[Page text Boundary: Start]

The Repeak Committee is leading the effort to remove the word “squaw” from the name of the iconic jagged mountain, The Daily Herald reported Thursday.

The push comes after a U.S. government board voted to rename another geological feature, Moab’s Negro Bill Canyon, to Grandstaff Canyon.

Provo resident Chauma Jansen, who is working with the new independen­t committee, believes the term Squaw is both derogatory and demeaning.

“It is meant to belittle somebody or belittle their worth. Historical­ly it has been used to (mean) prostituti­on as well as sexual violence against women,” said Jansen, whose heritage is Navajo, Sioux and Assiniboin­e.

[Page text Boundary: End]

#### [Required tasks]
a. Duplicate the part of the mountain-renaming article starting at "Provo resident Chauma" and ending at "Sioux and Assiniboin­e.".
b. List every heritage the mountain-renaming article attributes to Chauma Jansen.
c. Take the mountain-renaming article further, writing on from the point where it stops.
The listing that comes next is separate material, unrelated to the mountain-renaming article.

[Dataset content Boundary: Start]

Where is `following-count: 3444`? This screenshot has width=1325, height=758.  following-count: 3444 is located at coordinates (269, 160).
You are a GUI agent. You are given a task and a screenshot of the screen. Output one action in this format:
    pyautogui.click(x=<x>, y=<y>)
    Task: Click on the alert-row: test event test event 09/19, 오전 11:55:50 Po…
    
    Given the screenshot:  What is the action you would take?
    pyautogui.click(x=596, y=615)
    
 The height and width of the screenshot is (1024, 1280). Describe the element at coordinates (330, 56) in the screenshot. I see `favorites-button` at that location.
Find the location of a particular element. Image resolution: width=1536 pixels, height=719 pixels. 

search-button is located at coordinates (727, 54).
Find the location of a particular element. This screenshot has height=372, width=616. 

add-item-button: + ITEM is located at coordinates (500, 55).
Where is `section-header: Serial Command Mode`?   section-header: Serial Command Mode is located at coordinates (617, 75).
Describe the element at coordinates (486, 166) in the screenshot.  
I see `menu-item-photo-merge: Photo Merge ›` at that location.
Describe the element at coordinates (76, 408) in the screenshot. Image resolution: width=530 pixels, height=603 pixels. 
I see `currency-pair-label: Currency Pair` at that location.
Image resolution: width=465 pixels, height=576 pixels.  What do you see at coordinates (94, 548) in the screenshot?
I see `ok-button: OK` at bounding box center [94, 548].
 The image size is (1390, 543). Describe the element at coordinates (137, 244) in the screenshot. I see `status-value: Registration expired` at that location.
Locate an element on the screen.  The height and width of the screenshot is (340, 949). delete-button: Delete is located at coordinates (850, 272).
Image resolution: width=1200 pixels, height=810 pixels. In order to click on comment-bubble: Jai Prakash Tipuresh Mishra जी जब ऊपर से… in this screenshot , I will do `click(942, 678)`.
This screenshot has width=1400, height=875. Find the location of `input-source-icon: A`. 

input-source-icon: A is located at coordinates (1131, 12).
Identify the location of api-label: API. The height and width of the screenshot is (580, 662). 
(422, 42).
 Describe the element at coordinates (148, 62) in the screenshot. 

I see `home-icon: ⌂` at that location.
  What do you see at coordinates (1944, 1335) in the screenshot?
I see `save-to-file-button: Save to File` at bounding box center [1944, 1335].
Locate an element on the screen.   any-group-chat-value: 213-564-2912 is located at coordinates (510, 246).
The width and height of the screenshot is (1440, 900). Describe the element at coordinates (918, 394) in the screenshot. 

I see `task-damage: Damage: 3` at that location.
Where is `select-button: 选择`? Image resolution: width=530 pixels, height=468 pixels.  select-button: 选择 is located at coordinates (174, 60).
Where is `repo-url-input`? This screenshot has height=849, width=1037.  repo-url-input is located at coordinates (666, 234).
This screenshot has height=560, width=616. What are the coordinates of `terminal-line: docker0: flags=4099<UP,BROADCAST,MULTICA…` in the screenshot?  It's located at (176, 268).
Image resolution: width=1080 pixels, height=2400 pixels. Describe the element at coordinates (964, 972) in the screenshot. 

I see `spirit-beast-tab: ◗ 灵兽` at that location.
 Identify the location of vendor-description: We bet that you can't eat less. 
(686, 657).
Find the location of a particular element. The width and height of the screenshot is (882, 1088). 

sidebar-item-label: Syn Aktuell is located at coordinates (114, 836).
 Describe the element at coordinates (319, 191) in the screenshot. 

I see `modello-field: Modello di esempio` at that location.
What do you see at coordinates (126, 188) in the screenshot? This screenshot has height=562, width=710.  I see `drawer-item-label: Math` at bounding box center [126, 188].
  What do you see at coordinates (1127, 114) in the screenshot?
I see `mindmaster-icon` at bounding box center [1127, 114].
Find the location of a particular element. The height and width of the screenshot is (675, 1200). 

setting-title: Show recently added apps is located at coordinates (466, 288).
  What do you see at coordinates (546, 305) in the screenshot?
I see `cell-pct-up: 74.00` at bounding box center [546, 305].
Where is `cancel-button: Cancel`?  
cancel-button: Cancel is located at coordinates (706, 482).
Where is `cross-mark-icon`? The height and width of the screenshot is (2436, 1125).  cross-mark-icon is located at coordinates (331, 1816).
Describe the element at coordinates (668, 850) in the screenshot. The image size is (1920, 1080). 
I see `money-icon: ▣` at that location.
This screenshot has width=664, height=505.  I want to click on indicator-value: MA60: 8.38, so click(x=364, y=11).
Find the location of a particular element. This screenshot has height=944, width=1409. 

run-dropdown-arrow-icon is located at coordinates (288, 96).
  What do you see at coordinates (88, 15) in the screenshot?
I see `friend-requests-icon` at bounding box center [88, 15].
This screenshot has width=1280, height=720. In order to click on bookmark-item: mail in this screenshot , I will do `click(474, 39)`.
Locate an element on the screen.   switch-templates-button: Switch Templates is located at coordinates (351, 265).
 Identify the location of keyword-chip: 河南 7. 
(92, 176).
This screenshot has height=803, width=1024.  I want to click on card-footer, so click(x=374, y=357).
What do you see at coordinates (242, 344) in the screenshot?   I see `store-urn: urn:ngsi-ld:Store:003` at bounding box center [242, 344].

[Dataset content Boundary: End]

#### [Results]
a.
Provo resident Chauma Jansen, who is working with the new independen­t committee, believes the term Squaw is both derogatory and demeaning.

“It is meant to belittle somebody or belittle their worth. Historical­ly it has been used to (mean) prostituti­on as well as sexual violence against women,” said Jansen, whose heritage is Navajo, Sioux and Assiniboin­e.

b. Navajo, Sioux, Assiniboine

c.
The mountain located near Brigham Young University was named around the 1850s. The origins of the name are cloudy. The most common story is that it was named after a member of the Timpanogos Ute tribe who fell to her death as they were being pursued by white settlers, BYU history professor Jay Buckley said. But, he said, the story may be more anecdotal than historic fact.

The committee is preparing a proposal to send to the U.S. Board on Geographic Names, which is responsibl­e for standardiz­ing geographic names.

A Squaw Peak in Arizona was renamed in 2003 to Piestewa Peak in honor of Lori Piestewa, the first Native American woman to killed in US military combat.